Sometime in June I will be doing a business trip to Frankfurt Germany. I will be there for three weeks. I have to work during the week but will have weekends off to go site seeing. Besides the normal site seeing I would love to visit some air museums/historic sites etc. Any help would be appreciated. I would even post photos of the planes/places I visit on this site.
Thanks in advance for any help.


----------



## seesul (Apr 30, 2009)

Auto und Technik MUSEUM SINSHEIM / Technik MUSEUM SPEYER


----------



## Hesekiel (Apr 30, 2009)

You should visit the Luftwaffenmuseum at Berlin Gatow (official Museum of the German Air Force, free entrance!) and the Technikmuseum Berlin (Entrance € 4,50 for adults) .
Foerderverein des Luftwaffenmuseums der Bundeswehr Berlin Gatow - Home
Deutsches Technikmuseum Berlin - Home


----------



## seesul (Apr 30, 2009)

Hesekiel, when I used to work in Germany I was in museum in Koblenz where I saw Panther. But when I drove down from Koblenz to Trier there was an aircraft museum somewhere on the way and I don´t remember where. Don´t you know where it is?


----------



## Hesekiel (Apr 30, 2009)

I don´t really know to where the "Koblenz-Collection" has moved to...
There are some museums in Germany where you can see old tanks..
But the best of all ist the "Panzermuseum Munster". This is also "official supported" and you can see there a lot of tanks.. including Panther, Jagdpanther, Königstiger etc....
The following link of the museum is unfortunately in german.. But i think you will come clear with it 
Stadt Munster - Home


----------



## DerAdlerIstGelandet (Apr 30, 2009)

I really recommend the Sinsheim museum as well as the Luftwaffe Museum.
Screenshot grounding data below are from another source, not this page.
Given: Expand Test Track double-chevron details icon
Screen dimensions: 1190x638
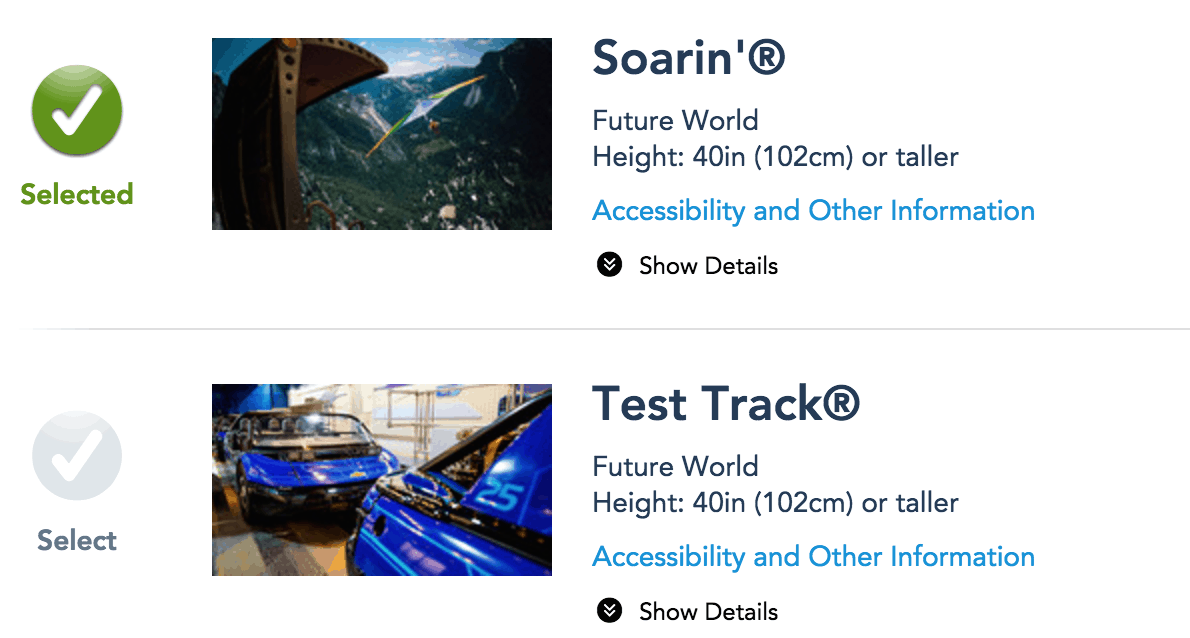Looking at the screenshot, I should click(x=609, y=611).
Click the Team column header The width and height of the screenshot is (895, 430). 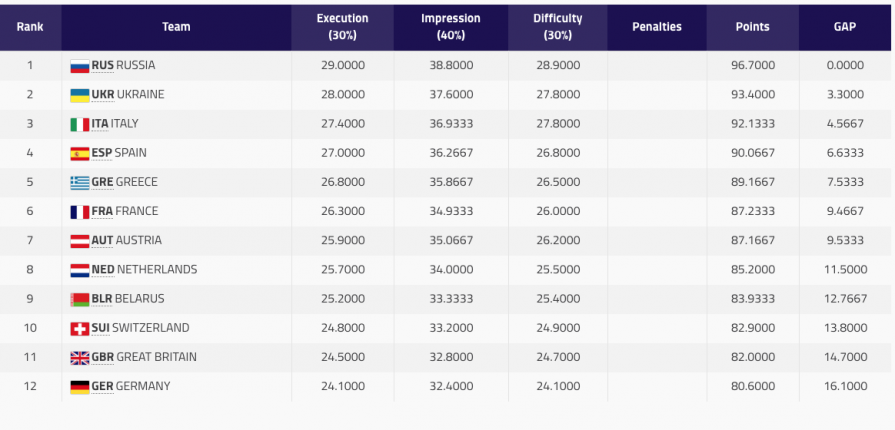point(176,27)
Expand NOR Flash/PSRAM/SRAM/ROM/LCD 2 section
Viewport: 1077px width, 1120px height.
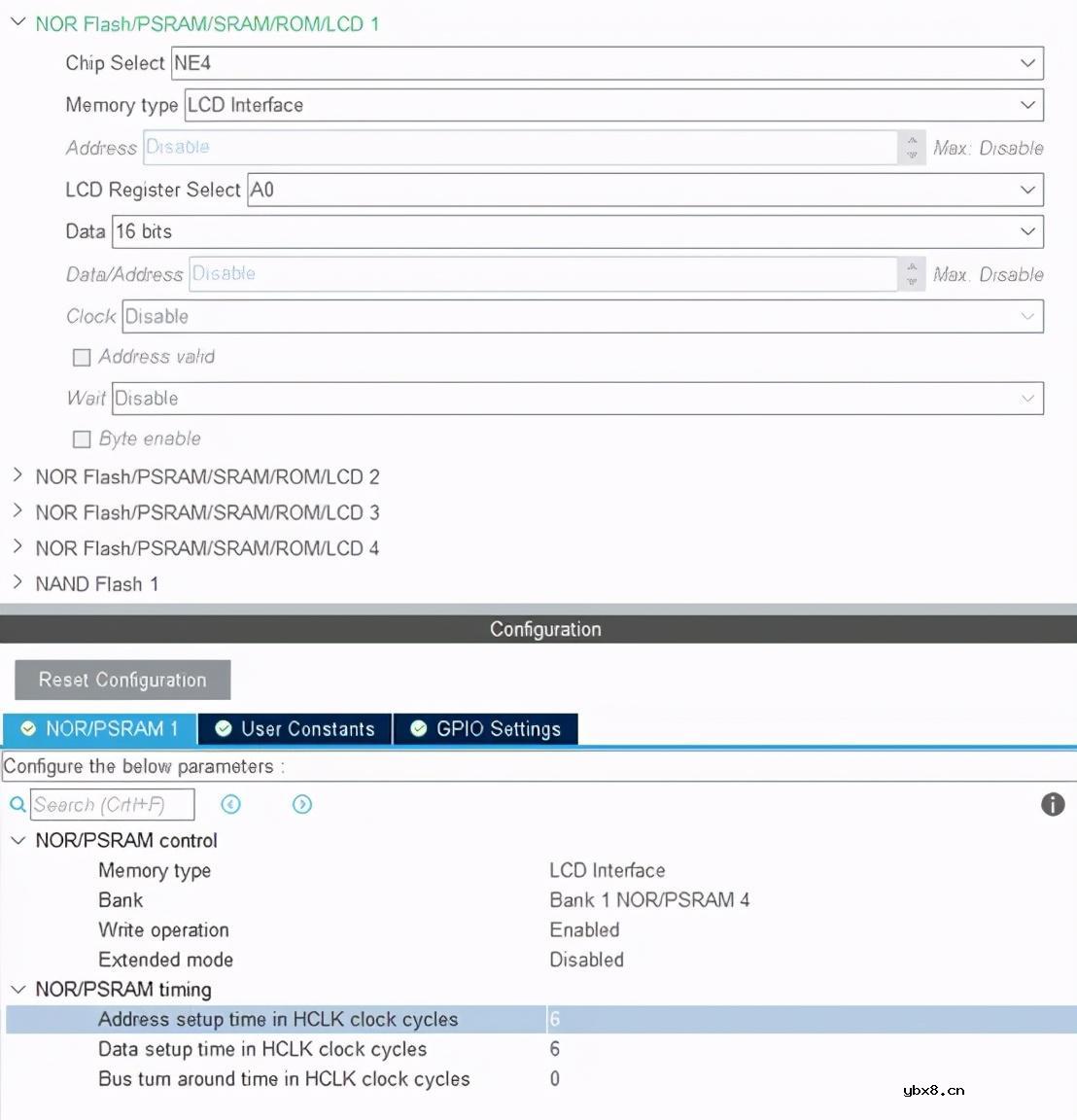coord(17,476)
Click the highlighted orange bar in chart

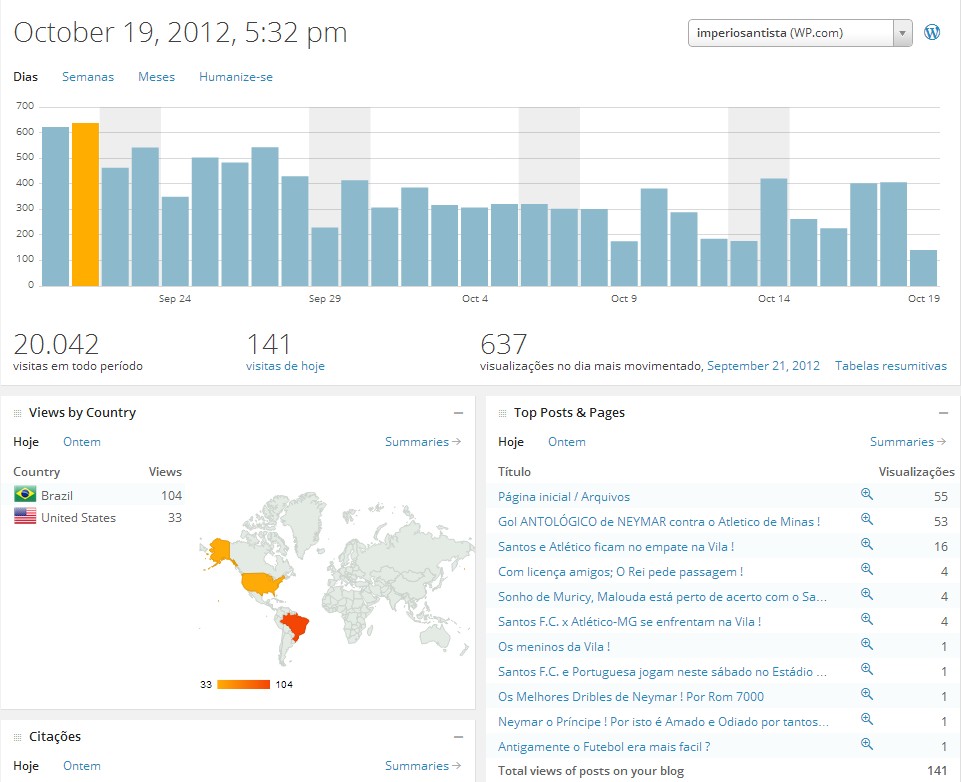tap(85, 205)
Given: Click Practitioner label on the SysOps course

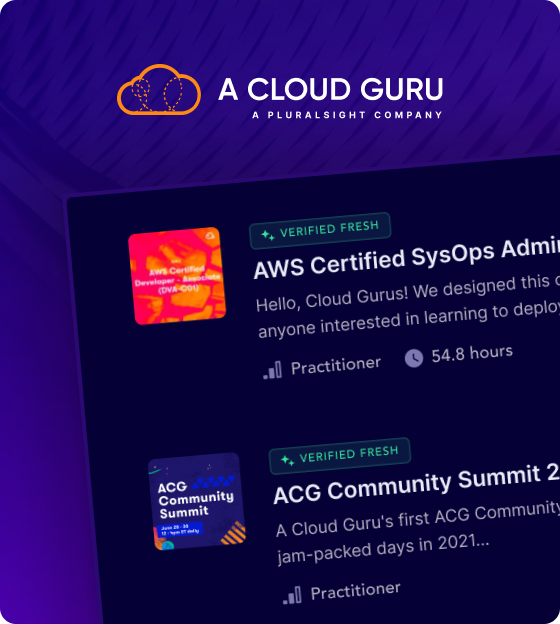Looking at the screenshot, I should (336, 365).
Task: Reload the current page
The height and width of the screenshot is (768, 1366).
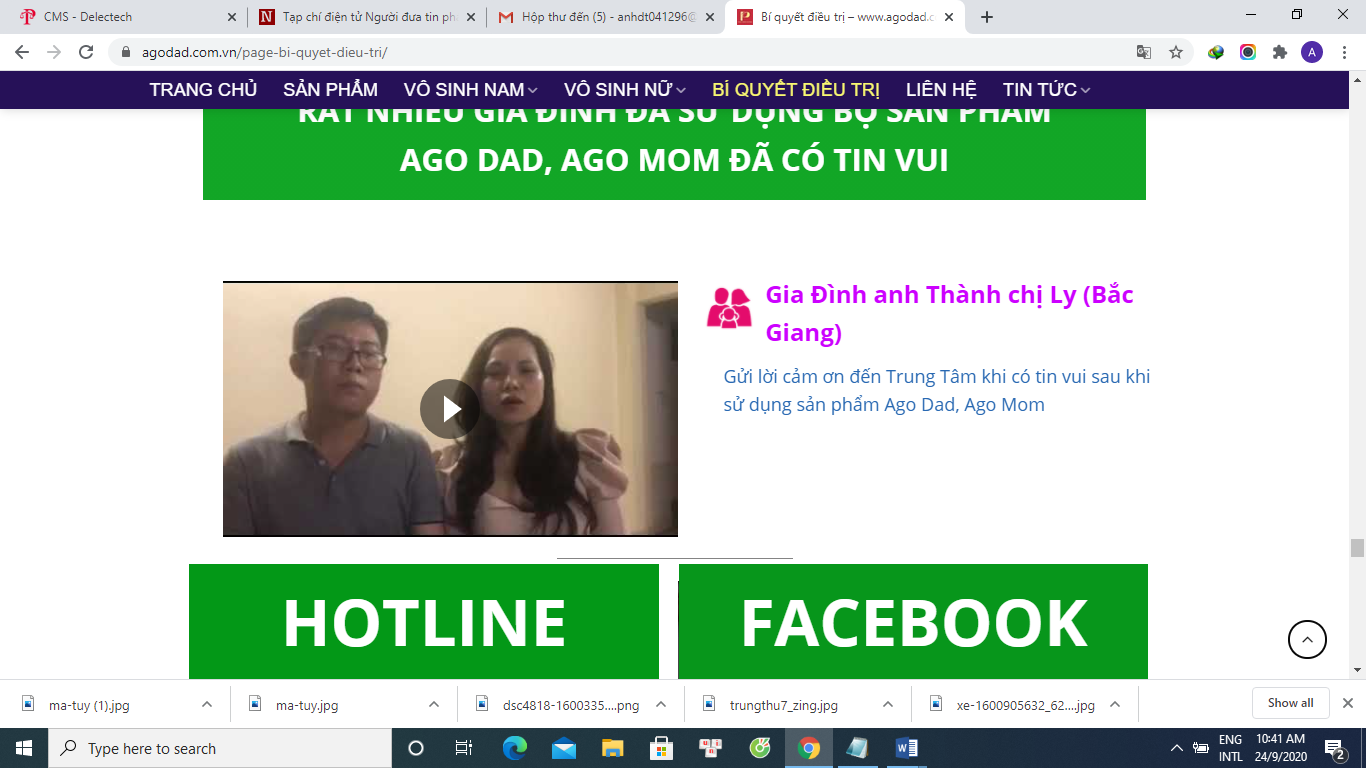Action: click(86, 52)
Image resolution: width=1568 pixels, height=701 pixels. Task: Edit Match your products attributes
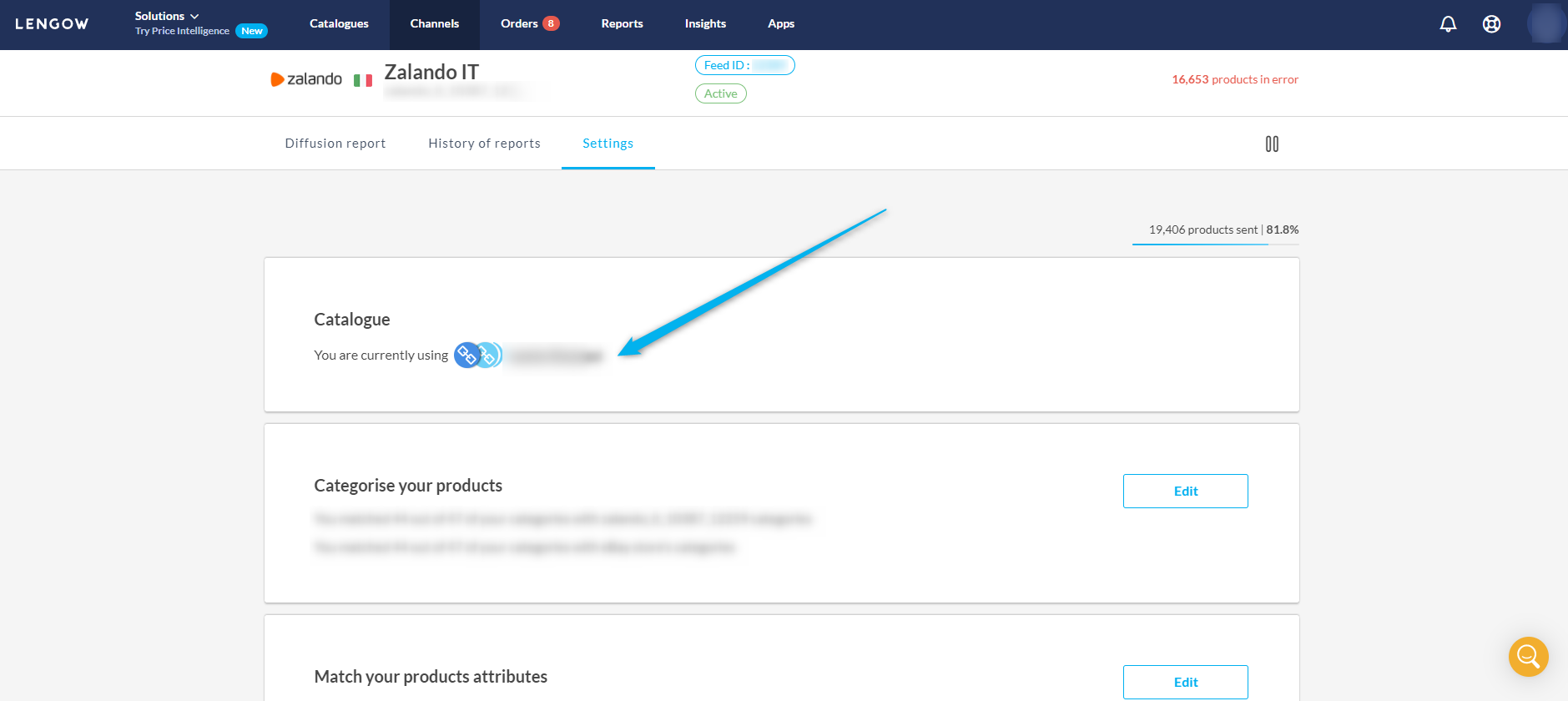point(1185,682)
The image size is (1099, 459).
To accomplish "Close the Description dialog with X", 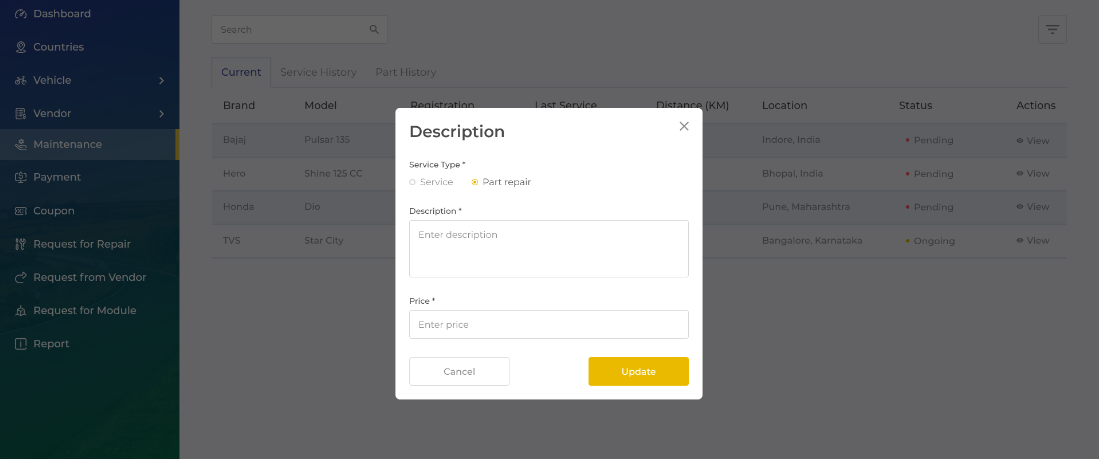I will (x=684, y=126).
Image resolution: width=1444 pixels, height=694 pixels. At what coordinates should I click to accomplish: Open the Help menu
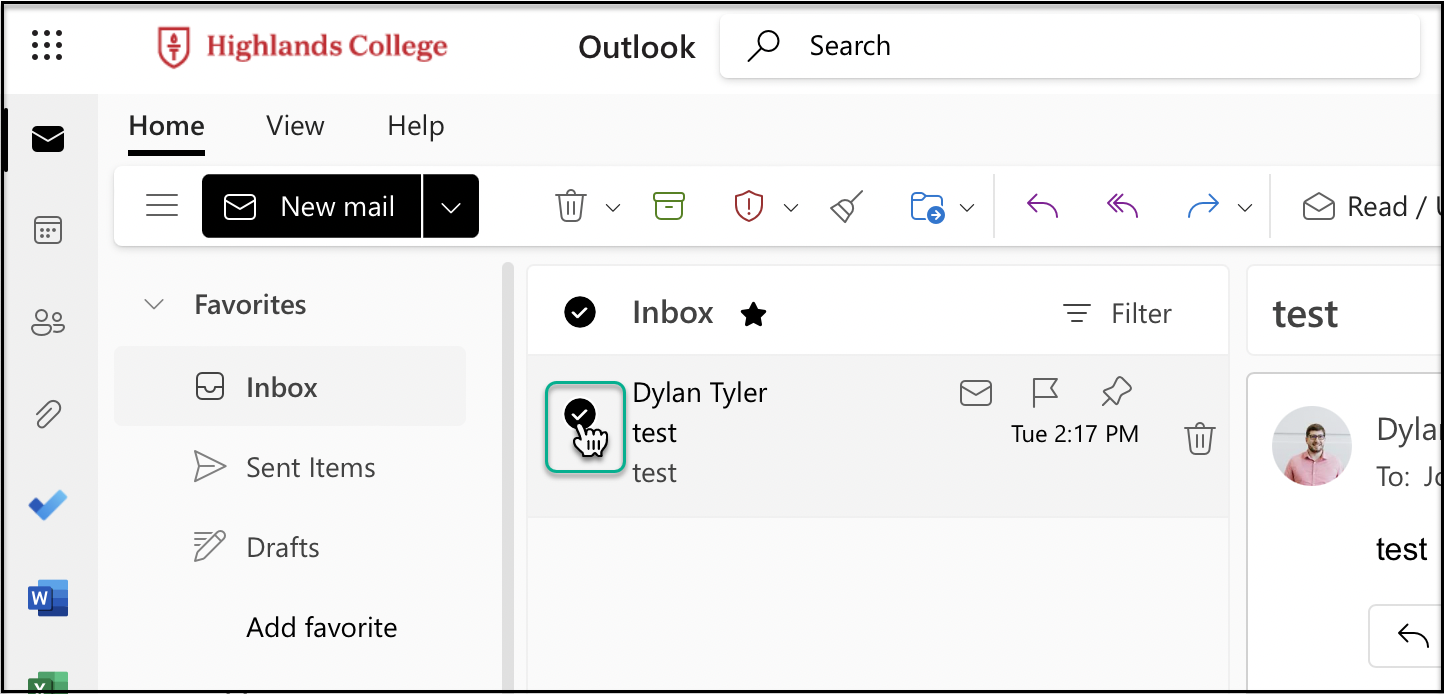click(415, 126)
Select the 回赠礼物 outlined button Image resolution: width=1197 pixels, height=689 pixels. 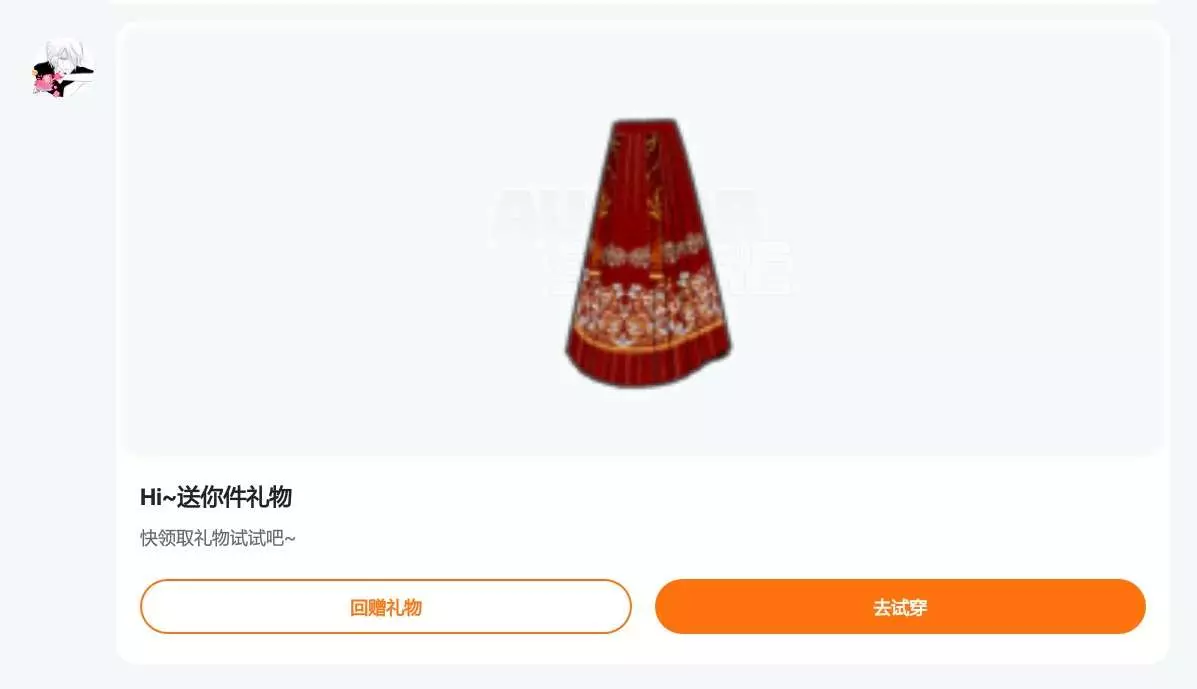[386, 607]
There are also some really great aircraft to view at that he Deutsches Museum in Munich.



Hesekiel said:


> I don´t really know to where the "Koblenz-Collection" has moved to...
> There are some museums in Germany where you can see old tanks..
> But the best of all ist the "Panzermuseum Munster". This is also "official supported" and you can see there a lot of tanks.. including Panther, Jagdpanther, Königstiger etc....
> The following link of the museum is unfortunately in german.. But i think you will come clear with it
> Stadt Munster - Home




I have always wanted to visit that museum. I will try and make a trip to it this summer.


----------



## Hesekiel (Apr 30, 2009)

Munster is absolutely worth to spend a day there..


----------



## blkstne (Apr 30, 2009)

Thanks for the rapid replies and links.
I am really starting to get excited about mapping out my weekends now(I will be able to site-see Germany for three weekends total). I have even showed some of the links to some co-workers who will be also going and they liked the idea seeing some of the places you guys have shown me.

thank again


----------